Editor's Note: This op-ed was originally published in the San Antonio Express-News on Oct. 7, 2018.
By Adelita G. Cantu
The downtown San Antonio skyline looks hazy from Eisenhower Park on Oct. 2, 2016, the day of a late-season spike in ozone levels. The EPA has said San Antonio is not in attainment on ozone.
So far this year, at least 13 days were considered unsafe for breathing outside. President Donald Trump’s EPA notified San Antonio — with good reason — that it needs to clean up its air by lowering ozone, or smog, levels, yet the EPA has also proposed numerous rollbacks making it easier for industries to pollute and harder for San Antonio to clean its air.
Ground-level ozone forms when nitrogen oxide from cars and trucks, cement kilns, coal plants, and oil and gas activities combine with volatile organic compounds (benzene and butadiene from gas stations, cars, oil and gas activities, paint fumes and dry cleaning chemicals) in the sunlight.
Effects of ground-level ozone are worst on hot summer days. High levels are hazardous and irritating to the lungs and particularly harmful to the young, elderly, those who work outside, and those with asthma or other respiratory issues; they can even lead to increased heart attacks and premature death.
Bexar County has routinely violated safe levels of ozone, and the EPA finally did the right thing and declared the county in “nonattainment” with the ozone standard.
Bexar County now needs to put a plan in place to address it.
Yet while Trump’s EPA is telling Bexar County to clean up its mess, it is proposing rules that would increase the very same pollutants that contribute to dirty skies and ozone formation.
In August, the EPA announced its plan to freeze Obama-era fuel efficiency standards for new cars and trucks. The proposed rollback would freeze required improvements on gas mileage and emissions for six years, and will result in increased ozone pollution and health costs in Bexar County.
Then, the EPA announced its Clean Power Plan replacement, the Affordable Clean Energy Rule. The CPP was designed to require utilities to put themselves on a cleaner path. It would have lowered carbon dioxide levels by 32 percent over 12 years, along with other pollutants like sulfur dioxide and nitrogen oxide. In contrast, the new rule — using the EPA’s own calculations — would lead to 1,400 additional premature deaths and 48,000 new cases of asthma each year nationwide.
If that weren’t enough, the EPA announced a regional haze plan that is supposed to cut sulfur pollution from impacting national parks but instead could keep old Texas coal plants polluting.
Haze is the grungy air caused when coal pollution travels long distances and combines with other air pollution, harming views in places such as Big Bend National Park and the Guadalupe Mountains.

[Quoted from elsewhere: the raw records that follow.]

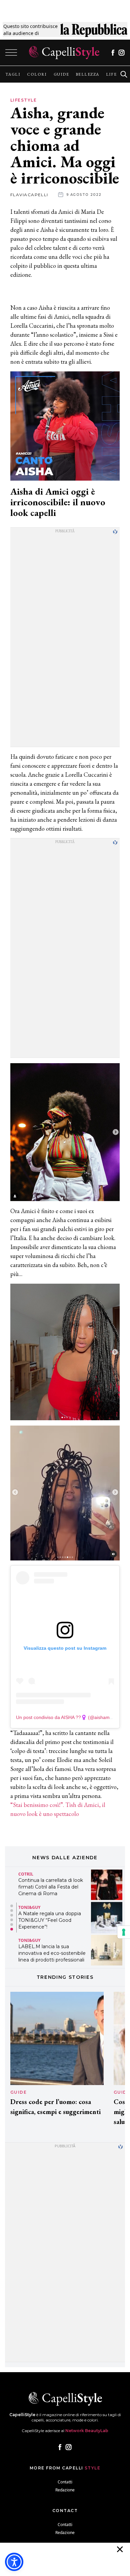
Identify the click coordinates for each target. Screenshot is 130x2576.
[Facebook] (112, 53)
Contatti (65, 2482)
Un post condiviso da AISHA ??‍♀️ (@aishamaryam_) (71, 1717)
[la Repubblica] (93, 29)
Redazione (65, 2490)
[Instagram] (121, 53)
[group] (12, 74)
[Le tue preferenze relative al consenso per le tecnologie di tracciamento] (123, 1932)
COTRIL (25, 1874)
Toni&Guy (29, 1907)
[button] (11, 1906)
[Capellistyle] (64, 52)
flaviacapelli (29, 194)
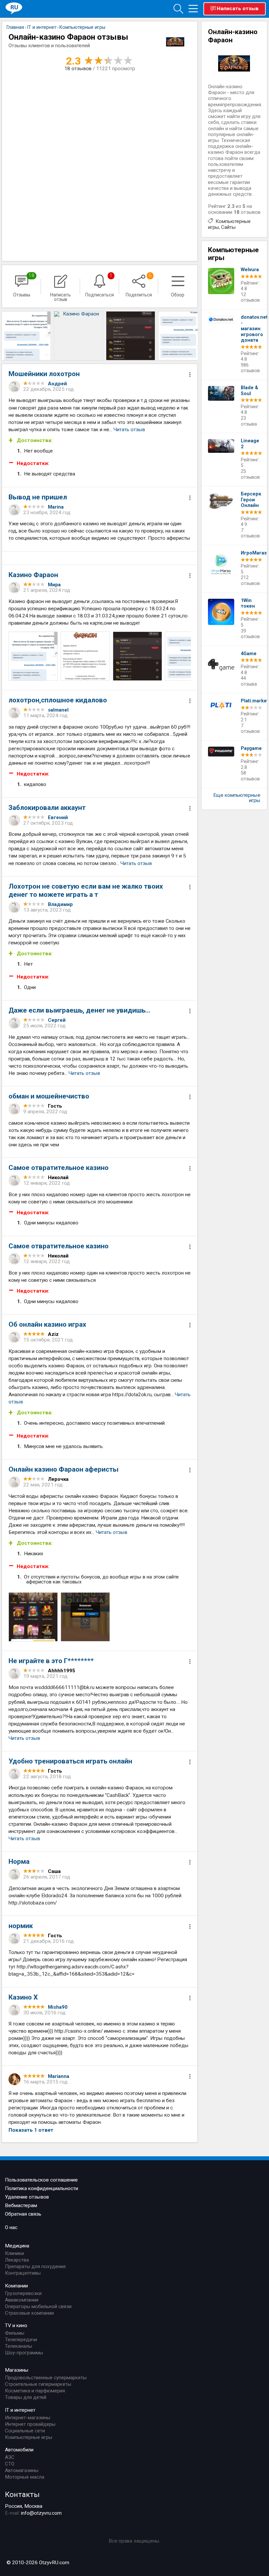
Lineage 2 (250, 444)
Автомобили (19, 2450)
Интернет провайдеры (30, 2424)
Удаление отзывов (27, 2197)
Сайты (228, 227)
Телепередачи (21, 2340)
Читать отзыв (129, 430)
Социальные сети (25, 2431)
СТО (9, 2464)
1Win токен (248, 603)
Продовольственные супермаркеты (46, 2378)
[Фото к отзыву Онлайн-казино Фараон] (33, 656)
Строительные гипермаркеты (38, 2384)
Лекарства (17, 2260)
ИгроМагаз (251, 553)
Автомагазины (21, 2470)
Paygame (251, 748)
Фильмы (14, 2333)
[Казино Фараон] (26, 335)
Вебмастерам (21, 2205)
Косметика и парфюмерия (35, 2391)
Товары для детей (25, 2397)
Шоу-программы (24, 2353)
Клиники (14, 2253)
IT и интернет (20, 2410)
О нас (11, 2227)
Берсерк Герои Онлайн (251, 499)
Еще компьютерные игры (236, 797)
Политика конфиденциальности (41, 2188)
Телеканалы (18, 2346)
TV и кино (16, 2325)
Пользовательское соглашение (41, 2180)
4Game (249, 653)
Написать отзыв (238, 8)
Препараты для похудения (35, 2266)
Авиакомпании (21, 2300)
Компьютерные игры (28, 2437)
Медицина (17, 2246)
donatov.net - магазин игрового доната (251, 328)
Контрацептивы (23, 2273)
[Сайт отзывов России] (14, 8)
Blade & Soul (249, 390)
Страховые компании (29, 2313)
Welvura (250, 269)
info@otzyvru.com (41, 2513)
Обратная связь (23, 2214)
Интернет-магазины (27, 2418)
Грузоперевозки (23, 2293)
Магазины (17, 2370)
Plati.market (251, 701)
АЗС (9, 2457)
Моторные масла (24, 2477)
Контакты (22, 2494)
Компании (16, 2286)
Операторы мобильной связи (38, 2306)
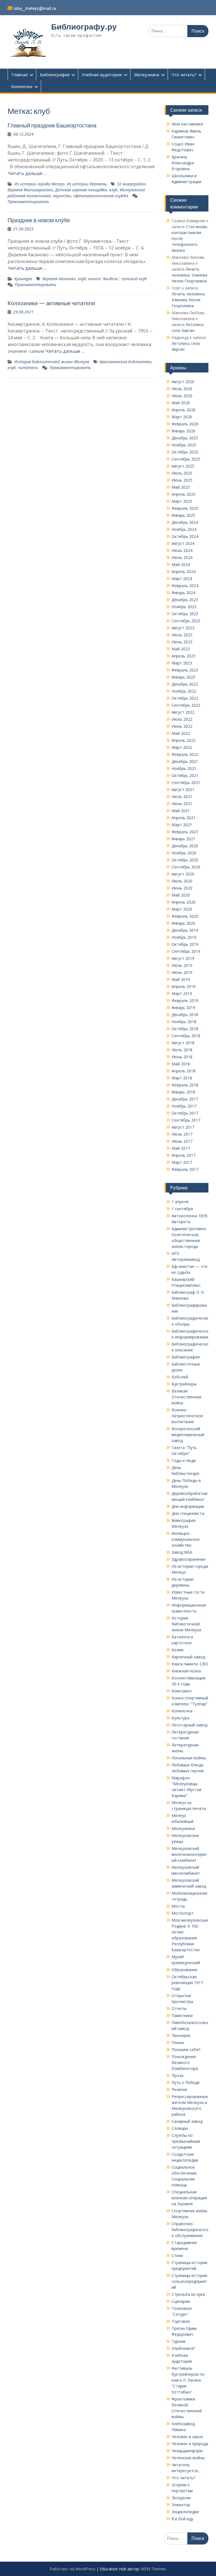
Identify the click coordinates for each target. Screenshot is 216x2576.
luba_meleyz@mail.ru (35, 8)
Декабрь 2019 (185, 930)
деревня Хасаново (59, 278)
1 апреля (180, 1201)
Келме (178, 1649)
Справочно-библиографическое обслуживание (190, 2229)
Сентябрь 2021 (186, 782)
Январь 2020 (183, 923)
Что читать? (184, 74)
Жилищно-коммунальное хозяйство (186, 1539)
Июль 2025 (182, 473)
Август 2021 (183, 789)
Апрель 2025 (183, 494)
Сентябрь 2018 (186, 1035)
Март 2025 (182, 501)
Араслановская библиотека (125, 361)
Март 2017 (182, 1162)
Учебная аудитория (102, 74)
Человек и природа (190, 2443)
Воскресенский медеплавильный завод (188, 1434)
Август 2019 (183, 958)
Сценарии (181, 2301)
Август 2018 (183, 1042)
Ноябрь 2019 (184, 937)
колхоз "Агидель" (103, 278)
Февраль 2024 (185, 585)
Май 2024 (181, 564)
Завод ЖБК (182, 1552)
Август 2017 (183, 1127)
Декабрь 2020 (185, 845)
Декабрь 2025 (185, 438)
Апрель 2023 (183, 656)
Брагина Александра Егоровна (183, 162)
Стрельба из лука (188, 2294)
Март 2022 (182, 747)
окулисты (62, 195)
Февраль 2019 (185, 1000)
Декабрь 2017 (185, 1099)
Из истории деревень (87, 184)
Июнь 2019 (182, 972)
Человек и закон (187, 2436)
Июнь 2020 (182, 888)
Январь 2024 (183, 592)
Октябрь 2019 (185, 944)
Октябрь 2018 (185, 1028)
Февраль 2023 (185, 670)
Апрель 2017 (183, 1155)
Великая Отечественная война (186, 1396)
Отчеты (179, 2008)
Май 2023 (181, 649)
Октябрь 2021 (185, 775)
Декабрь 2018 (185, 1014)
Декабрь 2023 (185, 599)
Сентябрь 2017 (186, 1120)
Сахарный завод (187, 2121)
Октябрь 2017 (185, 1113)
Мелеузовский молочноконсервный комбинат (189, 1854)
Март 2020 (182, 909)
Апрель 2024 (183, 571)
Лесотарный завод (189, 1725)
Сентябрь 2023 (186, 620)
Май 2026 (181, 402)
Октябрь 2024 (185, 536)
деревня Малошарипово (30, 189)
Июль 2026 (182, 388)
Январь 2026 (183, 431)
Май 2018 (181, 1063)
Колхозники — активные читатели (51, 303)
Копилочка (21, 86)
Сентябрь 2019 (186, 951)
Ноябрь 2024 (184, 529)
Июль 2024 (182, 550)
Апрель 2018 (183, 1070)
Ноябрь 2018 (184, 1021)
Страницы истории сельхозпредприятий (189, 2281)
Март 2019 (182, 993)
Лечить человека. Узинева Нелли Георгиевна (189, 275)
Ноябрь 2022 (184, 691)
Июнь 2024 (182, 557)
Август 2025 (183, 466)
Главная (20, 74)
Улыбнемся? (183, 2348)
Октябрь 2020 (185, 860)
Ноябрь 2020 (184, 852)
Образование (184, 1969)
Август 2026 (183, 381)
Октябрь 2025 (185, 452)
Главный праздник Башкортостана (52, 125)
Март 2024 (182, 578)
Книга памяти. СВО (190, 1664)
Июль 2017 (182, 1134)
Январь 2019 (183, 1007)
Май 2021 (181, 810)
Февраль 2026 (185, 423)
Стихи (177, 2255)
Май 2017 (181, 1148)
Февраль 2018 (185, 1085)
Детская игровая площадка (81, 189)
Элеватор (181, 2504)
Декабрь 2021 (185, 761)
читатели (28, 367)
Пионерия (181, 2035)
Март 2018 (182, 1078)
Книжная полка (186, 1671)
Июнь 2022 (182, 726)
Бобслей (180, 1377)
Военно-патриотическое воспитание (187, 1415)
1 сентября (182, 1208)
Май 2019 (181, 979)
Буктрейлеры (184, 1384)
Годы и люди (184, 1460)
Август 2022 (183, 712)
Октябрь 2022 (185, 698)
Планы (178, 2042)
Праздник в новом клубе (39, 220)
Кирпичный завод (188, 1656)
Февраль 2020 (185, 916)
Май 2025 (181, 487)
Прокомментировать (28, 201)
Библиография (54, 74)
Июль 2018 (182, 1049)
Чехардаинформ (187, 2450)
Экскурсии (181, 2497)
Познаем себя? (186, 2049)
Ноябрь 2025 (184, 445)
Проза (177, 2075)
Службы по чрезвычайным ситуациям (186, 2141)
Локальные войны (189, 1757)
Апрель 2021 (183, 817)
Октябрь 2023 (185, 613)
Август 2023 (183, 627)
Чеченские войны (188, 2457)
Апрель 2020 (183, 902)
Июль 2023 (182, 634)
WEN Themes (153, 2568)
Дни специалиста (188, 1513)
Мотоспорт (183, 1913)
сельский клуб (134, 278)
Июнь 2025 (182, 480)
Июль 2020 (182, 881)
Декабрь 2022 (185, 684)
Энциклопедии (185, 2511)
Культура (23, 278)
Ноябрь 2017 (184, 1106)
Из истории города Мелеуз (39, 184)
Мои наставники (187, 124)
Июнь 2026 (182, 395)
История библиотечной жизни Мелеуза (51, 361)
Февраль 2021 (185, 831)
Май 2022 (181, 733)
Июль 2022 (182, 719)
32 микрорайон (131, 184)
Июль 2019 (182, 965)
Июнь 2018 (182, 1056)
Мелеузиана (146, 74)
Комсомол (182, 1691)
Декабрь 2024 (185, 522)
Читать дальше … (27, 173)
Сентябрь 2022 (186, 705)
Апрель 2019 (183, 986)
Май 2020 (181, 895)
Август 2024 (183, 543)
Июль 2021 (182, 796)
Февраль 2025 (185, 508)
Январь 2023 (183, 677)
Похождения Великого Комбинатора (185, 2062)
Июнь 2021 (182, 803)
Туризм (178, 2341)
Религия (179, 2089)
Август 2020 (183, 874)
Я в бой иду (182, 2518)
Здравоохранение (189, 1559)
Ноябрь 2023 (184, 606)
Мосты (178, 1906)
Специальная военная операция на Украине (189, 2197)
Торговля (181, 2321)
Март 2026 (182, 416)
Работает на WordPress (72, 2568)
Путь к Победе (186, 2082)
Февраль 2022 (185, 754)
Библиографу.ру (84, 27)
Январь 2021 (183, 838)
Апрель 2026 (183, 409)
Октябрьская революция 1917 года (187, 1982)
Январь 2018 (183, 1092)
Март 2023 (182, 663)
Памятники (182, 2015)
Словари (180, 2128)
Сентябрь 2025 (186, 459)
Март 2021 (182, 824)
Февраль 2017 (185, 1169)
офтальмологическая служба (100, 195)
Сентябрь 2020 (186, 867)
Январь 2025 (183, 515)
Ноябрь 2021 (184, 768)
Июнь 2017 (182, 1141)
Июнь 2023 (182, 641)
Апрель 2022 (183, 740)
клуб (113, 189)
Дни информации (188, 1506)
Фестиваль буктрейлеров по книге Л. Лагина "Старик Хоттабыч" (188, 2380)
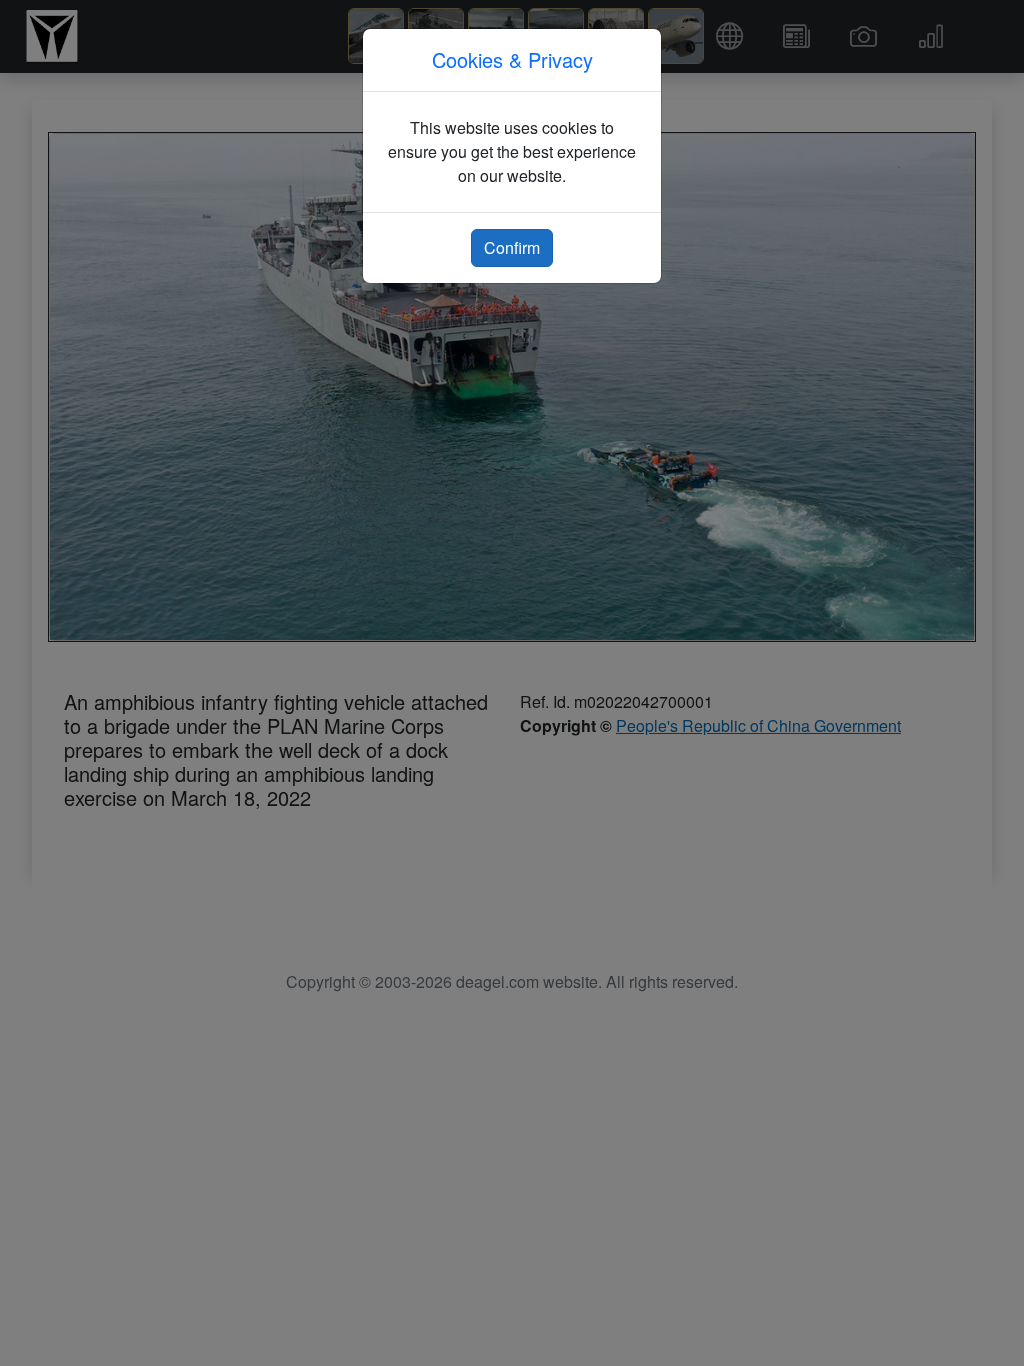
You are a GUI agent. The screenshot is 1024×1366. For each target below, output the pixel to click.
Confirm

The Clean Air Act requires states, or the EPA, to put together a haze plan. The previous proposed rule for Texas would have significantly reduced sulfur pollution from our oldest, dirtiest coal plants, but the Trump administration ignored these requirements and proposed a plan that could actually increase pollution. The plan would potentially create a market that would allow coal plants slated for retirement, such as CPS Energy’s Deely coal plant, to sell “sulfur pollution credits” to other outdated Texas coal plants, allowing those dirty plants to pollute even more.
Finally, the EPA recently announced that the rule to control methane pollution from new oil and gas drilling activities would be replaced by a rule that would loosen the already modest requirements to control pollution from the oil and gas operations.
The Alamo Area Council of Governments conducted several studies showing that increased oil and gas activity nearby increases the likelihood of ozone formation within Bexar County, especially if producers don’t check for leaks.
So, while Trump’s EPA is finally ordering San Antonio to clean the air we breathe, the cruel — and dangerous — irony is the onslaught of environmental protection rollbacks intended to benefit the fossil fuel industry at the expense of our health and environment.
Fortunately, none of the four proposed rules are final, and we must tell Trump’s EPA and our city leaders that these proposals make it very difficult to protect public health and meet clean air standards.
Adelita G. Cantu, Ph.D., RN, is with the Alliance of Nurses for Healthy Environments.